People absolutely need to determine how serious or dark their game is going to be ran.
I think having the 'default' lean towards 'there are no evil cultures' in a setting which often leans into High Fantasy (Good vs Evil) tropes, makes very little sense.
I think retconning Lolth dominated culture would be a mistake, as I dont believe you need to remove these elements from the game at all. Lolth is a villain. The party is (often) Good. Good adventurers stand against villains, and if you play with dungeon delving, kicking in doors, and multiple encounters a day to expend your abilities, well you need "Bad Guys" to do that against.
If you wish for your world to run as a 'mostly peaceful world where adventurers just explore and meet other people to talk to' I mean, fine, I certainly hope you enjoy that game.
I think it's a move from "high fantasy assumptions" to "Superhero genre assumptions" (everyone is good, except a supervillain like Thanos, totally unconnected, with unbelievable ideas that you can see are wrong, but who has the individual power to cause great harm, unless the heroes, of equal power, can move against him).

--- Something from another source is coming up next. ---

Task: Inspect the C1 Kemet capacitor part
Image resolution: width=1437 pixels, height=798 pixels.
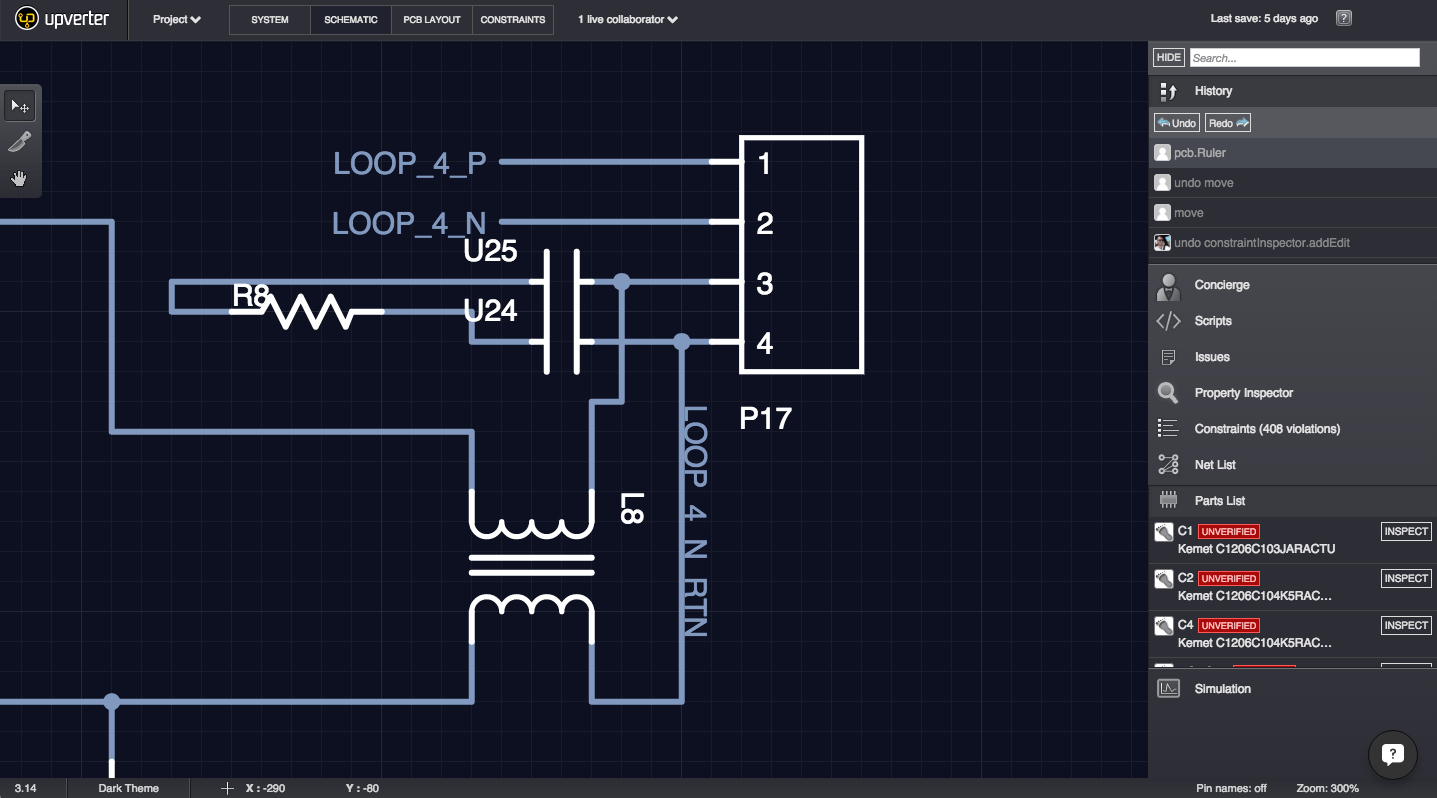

Can I interest you int my campaign instead, where the heroes boldly defeat the Archpriestess of Lolth and her plan to delay the international agreement to progressively phase out a 2% export tax on non-ferrous alloy until reasonable compensations are granted? We'll have a BLAST.Its not FR though at that point, by a long shot, so play it in Eberron or some other world.
To be honest, that's not my Eberron either. I play it, as KB puts it, as a world on the brink of collapse barring heroic intervention. Everyone is selfish, avaricious, self-concerned, xenophobic, bigoted, well, humans (as in real-world, not the fantasy race known for its lack of darkvision) and they need to be saved ; it's just the question of choosing who the bad guy will be for the campaign at hand: dragonmarked houses (think Arasaka on steroids), the five nations (minus one of course), the Blood of Vol, the Aurum (even the setting's Reform Club can be a den of villainy), the Lords or Dust (who want to unmake the world) or the Dragon, (who oppose the Lords of Dust but have no qualm if ensure it means removing all gnomes from the prophecy)... It's certainly more gritty than intended but I think it makes room from providing... lifelike villains.